Bias in AI occurs when results cannot be generalized widely. Although most people associate algorithm bias resulting from preferences or exclusions in training data, bias can also be introduced by how data is obtained, how algorithms are designed, and how AI outputs are interpreted.
This issue touches on concerns that are also more social in nature and which could require broader steps to resolve, such as understanding how the processes used to collect training data can influence the behavior of models they are used to train. For example, unintended biases can be introduced when training data is not representative of the larger population to which an AI model is applied. Thus, facial recognition models trained on a population of faces corresponding to the demographics of AI developers could struggle when applied to populations with more diverse characteristics. A recent report on the malicious use of AI highlights a range of security threats, from sophisticated automation of hacking to hyper-personalized political disinformation campaigns.
The fact is that bias in training data – the data used to develop an algorithm before it is tested on the wide world- is only the tip of the iceberg. All data is biased to some degree because they represent a geography, certain demographics, and certain diseases may be over- or under-represented. This is fact. Bias may not be deliberate. It may be unavoidable because of the way that measurements are made – but it means that we must estimate the error (confidence intervals) around each data point to interpret the results.

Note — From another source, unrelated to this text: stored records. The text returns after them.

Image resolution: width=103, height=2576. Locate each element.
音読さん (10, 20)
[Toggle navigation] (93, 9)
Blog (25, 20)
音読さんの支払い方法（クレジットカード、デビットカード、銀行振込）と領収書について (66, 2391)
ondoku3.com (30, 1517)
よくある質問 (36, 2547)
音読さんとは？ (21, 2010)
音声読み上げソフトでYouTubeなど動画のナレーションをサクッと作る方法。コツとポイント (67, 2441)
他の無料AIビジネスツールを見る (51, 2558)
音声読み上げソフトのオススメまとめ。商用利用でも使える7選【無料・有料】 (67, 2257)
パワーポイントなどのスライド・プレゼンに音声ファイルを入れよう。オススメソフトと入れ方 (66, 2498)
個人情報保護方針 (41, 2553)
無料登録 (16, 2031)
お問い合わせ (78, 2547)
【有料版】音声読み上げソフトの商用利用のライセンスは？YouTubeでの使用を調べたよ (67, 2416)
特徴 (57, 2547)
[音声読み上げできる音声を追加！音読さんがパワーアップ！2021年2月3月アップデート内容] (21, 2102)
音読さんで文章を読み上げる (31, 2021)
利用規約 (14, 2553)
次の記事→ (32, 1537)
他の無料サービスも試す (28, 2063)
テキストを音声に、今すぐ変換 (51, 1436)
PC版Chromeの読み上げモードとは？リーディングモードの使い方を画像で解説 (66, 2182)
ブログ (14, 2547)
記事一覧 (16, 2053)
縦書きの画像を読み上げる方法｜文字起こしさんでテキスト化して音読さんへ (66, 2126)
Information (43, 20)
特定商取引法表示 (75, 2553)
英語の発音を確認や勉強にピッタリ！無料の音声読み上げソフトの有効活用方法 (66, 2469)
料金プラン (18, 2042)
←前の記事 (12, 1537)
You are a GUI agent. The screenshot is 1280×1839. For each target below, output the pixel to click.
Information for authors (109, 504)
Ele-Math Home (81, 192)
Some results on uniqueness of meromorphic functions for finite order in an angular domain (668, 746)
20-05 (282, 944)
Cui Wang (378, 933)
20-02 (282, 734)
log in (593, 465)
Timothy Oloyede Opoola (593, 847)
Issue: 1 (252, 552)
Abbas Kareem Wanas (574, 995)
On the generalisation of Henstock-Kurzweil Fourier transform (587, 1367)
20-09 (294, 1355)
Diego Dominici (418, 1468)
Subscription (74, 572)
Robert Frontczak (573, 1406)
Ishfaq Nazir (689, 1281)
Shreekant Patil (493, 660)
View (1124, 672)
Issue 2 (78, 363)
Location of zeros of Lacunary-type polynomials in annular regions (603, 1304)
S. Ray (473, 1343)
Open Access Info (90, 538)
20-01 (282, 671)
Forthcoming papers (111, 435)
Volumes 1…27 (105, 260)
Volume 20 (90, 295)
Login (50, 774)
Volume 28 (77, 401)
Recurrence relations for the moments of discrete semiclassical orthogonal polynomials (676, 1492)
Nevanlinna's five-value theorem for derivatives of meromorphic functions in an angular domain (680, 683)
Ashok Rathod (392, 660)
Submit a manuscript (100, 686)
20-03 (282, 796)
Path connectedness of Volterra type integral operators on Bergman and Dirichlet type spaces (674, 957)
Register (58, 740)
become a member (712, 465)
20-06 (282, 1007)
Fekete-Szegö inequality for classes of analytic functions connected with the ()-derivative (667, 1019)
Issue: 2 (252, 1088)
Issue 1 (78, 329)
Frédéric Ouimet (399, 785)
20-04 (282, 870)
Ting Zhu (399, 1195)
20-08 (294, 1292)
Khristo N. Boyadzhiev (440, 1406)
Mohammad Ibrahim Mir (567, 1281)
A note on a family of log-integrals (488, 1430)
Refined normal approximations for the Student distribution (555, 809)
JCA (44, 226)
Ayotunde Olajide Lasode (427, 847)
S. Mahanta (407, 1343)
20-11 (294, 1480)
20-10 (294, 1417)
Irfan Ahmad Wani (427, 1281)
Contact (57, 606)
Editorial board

Today’s AI developers lack access to large, diverse data sets on which to train and validate new tools (Figure.) They often need to leverage open-source data sets, but many of these were trained using computer programmer volunteers, which is a predominantly white population. Because algorithms are often trained on single-origin data samples with limited diversity, when applied in real-world scenarios to a broader population of different races, genders, ages and more, tech that appeared highly accurate in research may prove unreliable.

Think of heights in the U.S. If you collected them and put them all onto a chart, you’d find overlapping groups (or clusters) of taller and shorter people, broadly indicating adults and children, and those in between. However, who was surveyed to get the heights? Was this done during the weekdays or on weekends, when different groups of people are working? If heights were measured at medical offices, people without health insurance may be left out. If done in the suburbs, you’ll get a different group of people compared to those in the countryside or those in cities. How large was the sample?